Later, speaking to journalists, he reaffirmed his party's commitment to ordinary working people and drew attention to his cost-of-living contract - which aims to reduce poverty.

He said: "What I am interested in is how we can change things for the better for people and that's my focus in this campaign.

"Labour's campaigning on the right issues, which is the cost-of-living crisis, which so families are facing here in Wales.

"Whether it's our policies on an energy price freeze or the living wage or zero- hours contracts... we understand the deep discontent with the way the Government of Westminster is running things."

Mr Miliband said he hoped to build on recent general election opinion polls, which put his party narrowly ahead of the Tories.

He added: "What we do is to get at the heart of people's anxieties and concerns.

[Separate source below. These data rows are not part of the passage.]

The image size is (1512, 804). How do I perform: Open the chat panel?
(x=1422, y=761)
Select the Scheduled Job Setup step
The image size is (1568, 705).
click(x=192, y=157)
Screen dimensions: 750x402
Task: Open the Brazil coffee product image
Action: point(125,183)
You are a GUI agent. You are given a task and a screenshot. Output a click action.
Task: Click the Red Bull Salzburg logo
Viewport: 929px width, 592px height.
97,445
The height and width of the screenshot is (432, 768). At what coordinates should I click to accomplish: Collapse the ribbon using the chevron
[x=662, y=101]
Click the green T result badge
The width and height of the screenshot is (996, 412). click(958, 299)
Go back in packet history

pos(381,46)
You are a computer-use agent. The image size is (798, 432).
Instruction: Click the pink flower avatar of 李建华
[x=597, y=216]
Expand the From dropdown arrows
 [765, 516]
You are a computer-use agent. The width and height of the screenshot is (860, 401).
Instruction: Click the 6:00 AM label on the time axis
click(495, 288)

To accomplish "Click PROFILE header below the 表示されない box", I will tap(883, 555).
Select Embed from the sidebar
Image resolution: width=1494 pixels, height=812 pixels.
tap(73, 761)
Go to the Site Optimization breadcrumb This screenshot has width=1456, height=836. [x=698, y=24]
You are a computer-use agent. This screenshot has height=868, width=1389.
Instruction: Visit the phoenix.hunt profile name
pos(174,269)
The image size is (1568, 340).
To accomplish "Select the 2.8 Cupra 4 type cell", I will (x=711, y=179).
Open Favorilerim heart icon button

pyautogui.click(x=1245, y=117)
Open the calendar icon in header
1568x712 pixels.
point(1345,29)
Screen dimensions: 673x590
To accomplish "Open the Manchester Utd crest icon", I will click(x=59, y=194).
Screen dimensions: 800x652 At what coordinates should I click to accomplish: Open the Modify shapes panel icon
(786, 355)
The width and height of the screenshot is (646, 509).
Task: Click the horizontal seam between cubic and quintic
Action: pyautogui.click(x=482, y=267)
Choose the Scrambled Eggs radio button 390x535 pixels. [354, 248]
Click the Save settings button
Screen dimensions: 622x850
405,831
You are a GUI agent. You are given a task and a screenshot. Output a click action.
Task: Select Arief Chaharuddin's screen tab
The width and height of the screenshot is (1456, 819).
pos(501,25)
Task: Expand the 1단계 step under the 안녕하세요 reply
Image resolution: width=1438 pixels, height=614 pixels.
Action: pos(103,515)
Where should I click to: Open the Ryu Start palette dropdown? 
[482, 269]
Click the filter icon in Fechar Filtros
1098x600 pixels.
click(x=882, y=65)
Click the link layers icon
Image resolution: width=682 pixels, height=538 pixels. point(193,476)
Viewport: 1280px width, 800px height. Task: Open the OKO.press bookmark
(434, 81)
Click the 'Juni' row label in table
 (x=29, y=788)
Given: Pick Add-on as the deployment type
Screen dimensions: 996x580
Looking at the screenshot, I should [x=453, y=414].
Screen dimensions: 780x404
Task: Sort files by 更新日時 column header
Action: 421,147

"You have a Conservative-led government in Westminster which is saying 'All the problems are fixed' and yet you have got so many people saying 'That's not what is happening in my life'.

"The opportunity and responsibility of Labour is to show the difference we can make.

"If we do that I am confident we can win the next general election."

Mr Miliband also said his party would not immediately propose an in/out referendum on the European Union if it were to win the 2015 poll.

"We don't think that exiting Europe is a priority," he told reporters.

"David Cameron only made a commitment about a referendum because, frankly, he was pushed into it out of weakness, not strength.

"What matters most of all is the national interest in saying to people what is the priority.

"My priority is to tackle the everyday bread-and-butter concerns that people have... the priority is the cost-of-living crisis."

Mr Miliband was also quick to defend Welsh Labour's NHS record.

The health service is one of 20 areas devolved to the Assembly in Cardiff Bay.

Welsh Labour, which continues to maintain a universal free prescriptions policy, has come under criticism from political opponents over waiting times for diagnostic testing and ambulance response times.

He said: "The NHS right across the UK is facing challenges. And I think that Carwyn (Jones) has been the first to say that there are challenges in Wales.

"There are some areas where the Welsh NHS has done well like cancer treatment and that's widely acknowleged.

"There was also the authoritative recent Nuffield Trust report which said 'Yyou can't say that any particular part of the UK leads another in health service'.

"Carwyn is very alive and aware of those challenges."